Sejarah Desa
Sejarah Pemerintahan Desa Tomeang
Sejak awal mula terbentuk, Desa Tomeang telah mengalami 15 kali pergantian pemimpin pemerintahan sampai dengan saat ini. Berikut adalah sejarah kepemimpinan Pemerintahan di Desa Tomeang :
No | Tahun | Nama | Jabatan |
---|---|---|---|
1 | 1910 - 1925 | LADIHI | Kepala Kampung |
2 | 1925 - 1957 | TUNAI HUBU | Kepala Kampung |
3 | 1957 - 1959 | NGGILU PANIGORO | Kepala Kampung |
4 | 1959 - 1961 | HASIM DJIMAN | Kepala Kampung |
5 | 1961 - 1965 | DJAMIL LAMBAGA | Kepala Kampung |
6 | 1965 - 1967 | SALEH YASIN | Kepala Kampung |
7 | 1967 - 1970 | DJAFAR MO'O | Kepala Desa |
8 | 1970 - 1978 | MACHMUD KAILI | Kepala Desa |
9 | 1978 - 1997 | DJAFAR MO'O | Kepala Desa |
10 | 1997 - 2000 | HAYUN S. NGEAP | Kepala Desa |
11 | 2000 - 2005 | ABD. KAHAR KATILI | Kepala Desa |
12 | 2005 - 2010 | IRFAN PANTOIYO | Kepala Desa |
13 | 2010 - 2016 | DJAFAR B. HUSEN | Kepala Desa |
14 | 2016 - 2022 | NURDIN PANTOIYO | Kepala Desa |
15 | 2022 s/d Sekarang | ANDIKA KULAP | Kepala Desa |
Kilas Sejarah Desa
Penduduk asli yang mendiami daerah pesisir daratan Tomeang adalah Suku Loinang yang asal-usulnya dari Kampung Balowa. Sistem perekonomian mereka pada saat itu adalah bercocok tanam, dengan sistem membuka perkebunan berpindah-pindah lahan (ladang), sehingga hampir semua kawasan yang ada di Desa Tomeang adalah bekas kebun berpindah-pindah. Suku Loinang mendiami daerah pedalaman Pegunungan Hek di wilayah yang saat ini bernama Kecamatan Nuhon, yang merupakan bagian Kabupaten Banggai, Propinsi Sulawesi Tengah
Berdasarkan legenda, beberapa orang dari suku Loinang yang dipimpin oleh Kepala Suku bernama Rawedeng, melakukan perjalanan kearah pantai. Setelah melakukan perjalanan berjam-jam sampailah mereka disuatu tempat di dekat pantai sambil beristirahat. Ditempat ini terdapat sebuah pohon yang konon merupakan pohon yang paling besar diantara pohon-pohon disekitarnya. Pohon ini adalah merupakan pohon yang saat itu sudah dikenal dengan nama Kayu Temeang. Timbullah keinginan dari orang-orang suku Loinang yang melakukan perjalanan ini untuk menamai tempat ini. Setelah mencari-cari nama yang pas, akhirnya mereka bersepakat untuk menamai tempat ini dengan nama pohon yang paling besar tersebut, yaitu Temeang. Dan akhirnya mereka mulai mendirikan rumah-rumah khas suku Loinang ditempat bernama Temeang ini.

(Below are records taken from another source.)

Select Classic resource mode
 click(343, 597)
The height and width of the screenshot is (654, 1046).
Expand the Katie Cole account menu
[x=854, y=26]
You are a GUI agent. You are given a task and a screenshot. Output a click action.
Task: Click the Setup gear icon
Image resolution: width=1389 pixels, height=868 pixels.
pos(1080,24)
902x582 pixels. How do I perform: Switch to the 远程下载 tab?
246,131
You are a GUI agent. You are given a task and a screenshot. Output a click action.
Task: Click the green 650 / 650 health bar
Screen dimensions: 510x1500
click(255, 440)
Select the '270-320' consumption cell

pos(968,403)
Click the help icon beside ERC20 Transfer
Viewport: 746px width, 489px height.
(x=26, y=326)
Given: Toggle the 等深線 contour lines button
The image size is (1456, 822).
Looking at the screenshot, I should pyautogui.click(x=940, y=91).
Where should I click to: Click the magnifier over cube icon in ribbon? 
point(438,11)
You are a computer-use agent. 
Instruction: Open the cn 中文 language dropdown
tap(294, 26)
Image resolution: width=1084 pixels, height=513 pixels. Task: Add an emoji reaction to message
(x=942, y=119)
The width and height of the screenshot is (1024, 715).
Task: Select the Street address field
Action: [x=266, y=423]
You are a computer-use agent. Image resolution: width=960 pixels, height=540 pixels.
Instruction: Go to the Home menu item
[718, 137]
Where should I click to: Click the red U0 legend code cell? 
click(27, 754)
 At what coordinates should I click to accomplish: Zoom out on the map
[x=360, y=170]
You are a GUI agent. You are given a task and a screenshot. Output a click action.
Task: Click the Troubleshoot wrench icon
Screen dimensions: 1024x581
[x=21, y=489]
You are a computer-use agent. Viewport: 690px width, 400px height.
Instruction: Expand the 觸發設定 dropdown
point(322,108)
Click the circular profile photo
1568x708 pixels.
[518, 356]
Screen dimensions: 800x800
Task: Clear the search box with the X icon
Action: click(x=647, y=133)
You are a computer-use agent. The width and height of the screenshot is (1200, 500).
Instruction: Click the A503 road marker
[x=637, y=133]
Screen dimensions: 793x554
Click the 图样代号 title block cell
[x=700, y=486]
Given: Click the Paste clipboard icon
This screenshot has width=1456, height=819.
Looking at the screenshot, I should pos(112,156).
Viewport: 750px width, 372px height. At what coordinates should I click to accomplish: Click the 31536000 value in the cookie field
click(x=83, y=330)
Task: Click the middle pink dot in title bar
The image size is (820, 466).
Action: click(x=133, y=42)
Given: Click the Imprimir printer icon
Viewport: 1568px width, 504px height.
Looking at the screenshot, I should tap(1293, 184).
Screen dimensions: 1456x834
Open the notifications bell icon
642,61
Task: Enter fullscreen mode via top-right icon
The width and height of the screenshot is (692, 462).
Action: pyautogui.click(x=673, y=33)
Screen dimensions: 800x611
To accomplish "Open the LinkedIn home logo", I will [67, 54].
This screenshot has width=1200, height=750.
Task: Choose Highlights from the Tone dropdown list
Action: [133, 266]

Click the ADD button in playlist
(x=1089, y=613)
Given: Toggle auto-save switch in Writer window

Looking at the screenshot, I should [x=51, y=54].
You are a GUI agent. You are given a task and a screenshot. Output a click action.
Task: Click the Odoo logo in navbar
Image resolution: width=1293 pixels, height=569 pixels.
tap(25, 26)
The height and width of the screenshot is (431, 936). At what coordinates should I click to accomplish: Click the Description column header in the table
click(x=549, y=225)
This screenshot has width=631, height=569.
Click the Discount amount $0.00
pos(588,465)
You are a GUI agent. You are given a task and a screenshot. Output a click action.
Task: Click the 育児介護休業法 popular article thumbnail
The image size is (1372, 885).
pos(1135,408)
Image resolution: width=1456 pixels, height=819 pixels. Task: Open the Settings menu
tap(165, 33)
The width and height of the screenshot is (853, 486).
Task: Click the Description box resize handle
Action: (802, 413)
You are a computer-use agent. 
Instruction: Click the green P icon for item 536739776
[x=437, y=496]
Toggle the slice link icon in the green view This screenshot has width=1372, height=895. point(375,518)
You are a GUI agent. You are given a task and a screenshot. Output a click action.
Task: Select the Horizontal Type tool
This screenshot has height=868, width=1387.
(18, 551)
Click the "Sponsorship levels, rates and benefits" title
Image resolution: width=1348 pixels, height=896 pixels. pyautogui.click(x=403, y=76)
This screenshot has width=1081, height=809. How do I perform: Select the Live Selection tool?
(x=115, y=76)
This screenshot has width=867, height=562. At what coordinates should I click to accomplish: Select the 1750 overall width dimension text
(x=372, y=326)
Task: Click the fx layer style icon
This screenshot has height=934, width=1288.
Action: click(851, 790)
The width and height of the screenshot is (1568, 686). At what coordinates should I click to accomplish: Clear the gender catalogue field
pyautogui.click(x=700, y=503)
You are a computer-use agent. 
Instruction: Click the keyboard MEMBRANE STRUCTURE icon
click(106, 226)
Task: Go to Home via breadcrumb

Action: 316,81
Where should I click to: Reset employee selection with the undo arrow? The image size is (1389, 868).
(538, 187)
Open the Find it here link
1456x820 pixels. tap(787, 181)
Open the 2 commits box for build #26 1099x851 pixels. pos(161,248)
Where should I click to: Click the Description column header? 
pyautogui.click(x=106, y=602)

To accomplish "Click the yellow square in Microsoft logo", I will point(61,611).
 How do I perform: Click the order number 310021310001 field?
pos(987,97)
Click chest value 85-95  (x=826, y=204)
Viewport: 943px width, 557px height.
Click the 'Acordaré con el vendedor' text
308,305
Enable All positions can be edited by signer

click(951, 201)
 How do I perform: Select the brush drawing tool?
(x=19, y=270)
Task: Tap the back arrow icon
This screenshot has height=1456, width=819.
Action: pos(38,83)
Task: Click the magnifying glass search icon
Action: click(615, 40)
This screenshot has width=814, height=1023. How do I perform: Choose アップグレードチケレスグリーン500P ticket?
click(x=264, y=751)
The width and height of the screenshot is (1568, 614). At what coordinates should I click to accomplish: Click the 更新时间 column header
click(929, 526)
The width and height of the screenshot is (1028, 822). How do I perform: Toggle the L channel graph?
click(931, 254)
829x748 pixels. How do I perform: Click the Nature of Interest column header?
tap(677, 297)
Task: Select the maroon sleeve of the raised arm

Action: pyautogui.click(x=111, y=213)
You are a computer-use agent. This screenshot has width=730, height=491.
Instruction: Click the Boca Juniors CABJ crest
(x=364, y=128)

Seiring berjalannya waktu, tempat ini kemudian ramai dikunjungi oleh para pedagang dari berbagai daerah dan dari berbagai suku. Mulai dari suku kaili, suku gorontalo, Bugis, dll.. tak ketinggalan suku Saluan yang berasal dari daerah Pagimana yang kemudian menjadi penduduk Desa Temeang.
Di era kemerdekaan ini, nama Temeang oleh Pemerintah Desa melalui musyawarah para sesepuh adat dan tokoh masyarakat kemudian diganti dengan nama Tomeang, dengan alasan agar lebih mudah diucapkan dan dingat.